This is an R Markdown document which is used to analyse the data from the titanic data.csv file

2b) Reading the titanic data into R and creating a data frame called “titanic”.

titanic <- read.csv(paste("Titanic Data.csv", sep="")) #creating a data frame called "titanic"
View(titanic) # View the data frame

3a) To count the total number of passengers on board the Titanic. No. of rows in the data frame gives the nu,ber of people on baord the
titanic totally.

dimension <- dim(titanic) #Finding the dimensions of the data frame
dimension[1] #1st elements in dimension array gives the no.of rows in the data frame
## [1] 889

3b) To count the number of passengers who survived the sinking of the Titanic, which is equal to no.of times 1 occurs in the “Survived” column.

a <- table(titanic$Survived)  # creating a frequency table based on the Survived
a[2]  # Taking 2nd element which corresponds to Survived = 1
##   1 
## 340

3c)To measure the percentage of passengers who survived the sinking of the Titanic.
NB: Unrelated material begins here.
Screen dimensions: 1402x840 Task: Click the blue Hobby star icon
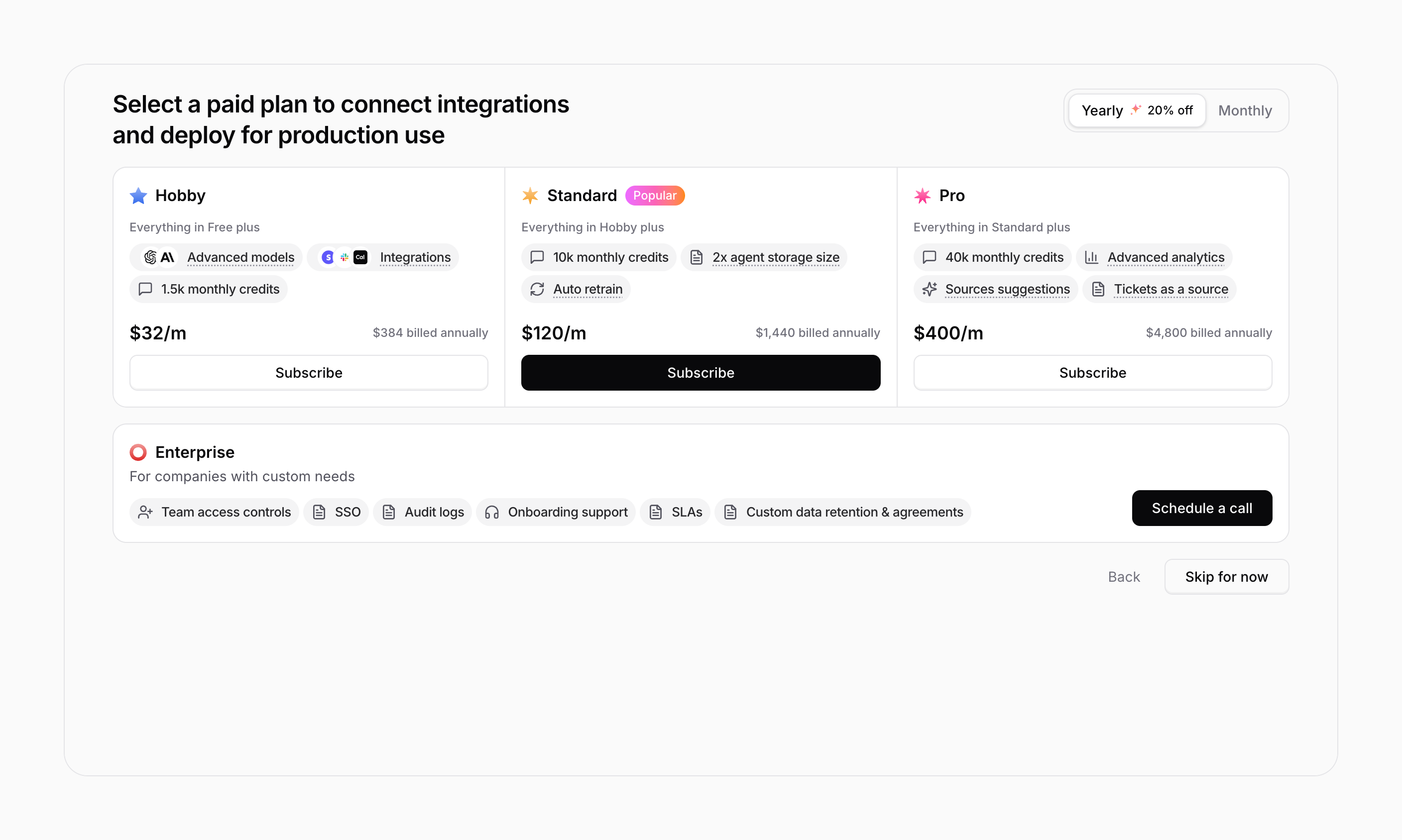(x=138, y=196)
Getting frequency counts into b data frame and then getting percentages of frequesncies of the frequency table b.

b <- table(titanic$Survived) # creating a frequency table based on the Survived
c <- prop.table(b)*100       # using prop table to get the percentags corresponding to each cell
c[2]       # Taking Percentage from 2nd element which corresponds to Survived = 1
##        1 
## 38.24522

3d) To count the number of first-class passengers who survived the sinking of the Titanic using xtabs() and then displaying the corresponding cell with contains the frequency of first-class passengers who survived.

d <- xtabs(~ Survived+Pclass, data=titanic) # creating a frequency table based on the Survived and Pclass which is 2*3 table
d[2,1]  # Taking element from 2nd row and 1st col which corresponds to Survived = 1 and PClass = 1
## [1] 134

3e) To measure the percentage of first-class passengers who survived the sinking of the Titanic using prop.table . ( Fing the percentage of no.of pasengers who survived among the firstclass passengers alone )
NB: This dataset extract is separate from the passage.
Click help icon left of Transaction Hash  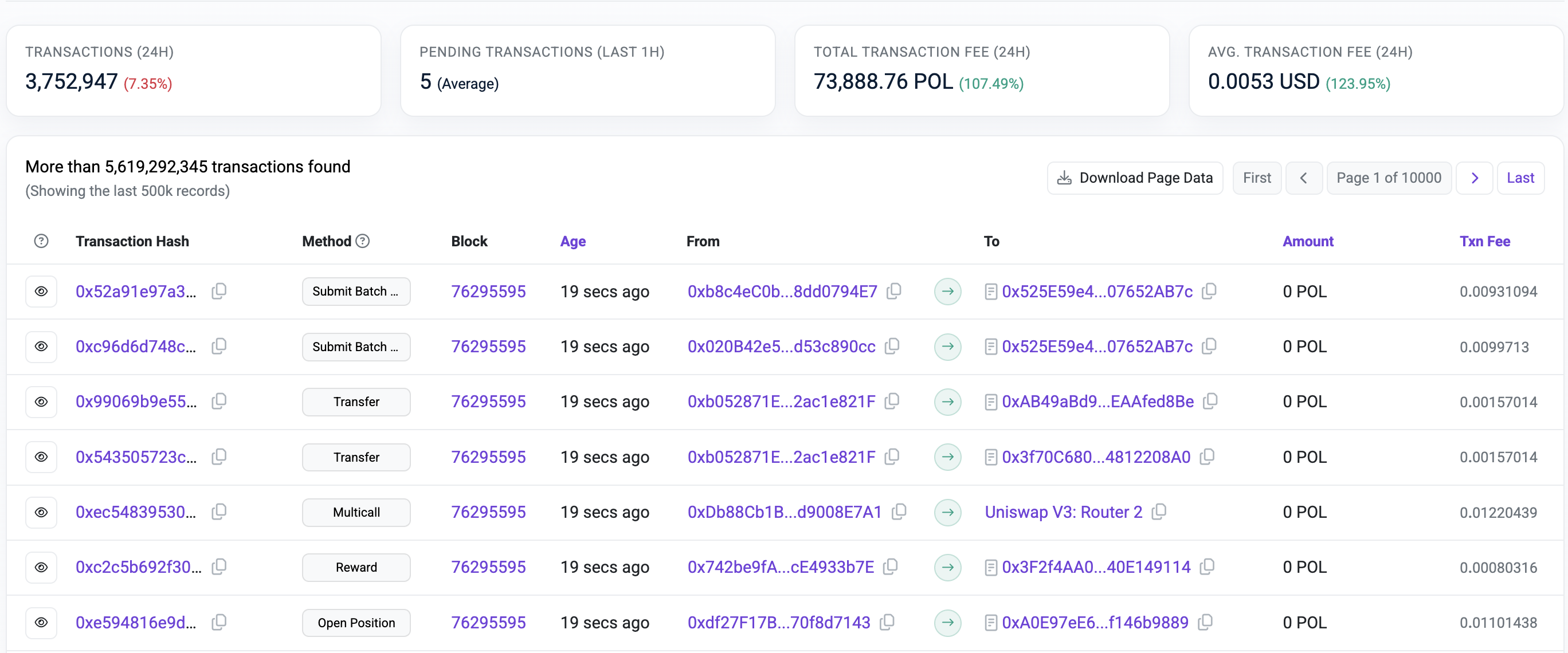point(41,241)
e <- prop.table(d,2)*100 # calculuting colunmn percentages sine percentages of each Pclasss should be calculated
e[2,1]     # Taking element from 2nd row and 1st col which corresponds to Survived = 1 and PClass = 1
## [1] 62.61682

3f) To count the number of females from First-Class who survived the sinking of the Titanic using xtabs() and ftable().

f <- xtabs( ~Sex + Pclass + Survived , data = titanic) # Creating a three way contigency table  
g <- ftable(f)   #using table to get a compressed form of the three way contigency table. g would be a 6*2 table
g[1,2]  # the frequency in 1st row and 2nd col corresponds to the required answer in the table 
## [1] 89

3g) To measure the percentage of survivors who were female using xtabs() and prop.table(). Calculataing the percentage od no of females among the total no. of survivers

h <- xtabs( ~ Survived + Sex, data = titanic) #  Creating a two way frequency table corresponding to SUrvived and Sex ( 2*2 table)
i <- prop.table(h,1)*100    # Calculating the percentages row-wise , ie, for each value of Survived, what percentages are females and males
i[2,1]  # the percentage in 2nd row and 1st col corresponds to the no.of survivors who are female 
## [1] 67.94118

3h) To measure the percentage of females on board the Titanic who survived using the frequency table h which has already been created.

j <- prop.table(h,2)*100 # Calculating the percentages row-wise 
j[2,1] # the percentage in 2nd row and 1st col corresponds to the no.of females who survived 
## [1] 74.03846

3i) To run a Pearson’s Chi-squared test to test the following hypothesis:

Hypothesis: The proportion of females onboard who survived the sinking of the Titanic was higher than the proportion of males onboard who survived the sinking of the Titanic.

k <- xtabs(~ Sex + Survived , data = titanic) # Creating the frequency table
chisq.test(k)  # Running the chi-squared test
## 
##  Pearson's Chi-squared test with Yates' continuity correction
## 
## data:  k
## X-squared = 258.43, df = 1, p-value < 2.2e-16

This output suggests a relationship between the Sex of the person and Survived . Since the probability is small (p < 0.01), we reject the Null hypothesis that Sex and Survived are independent.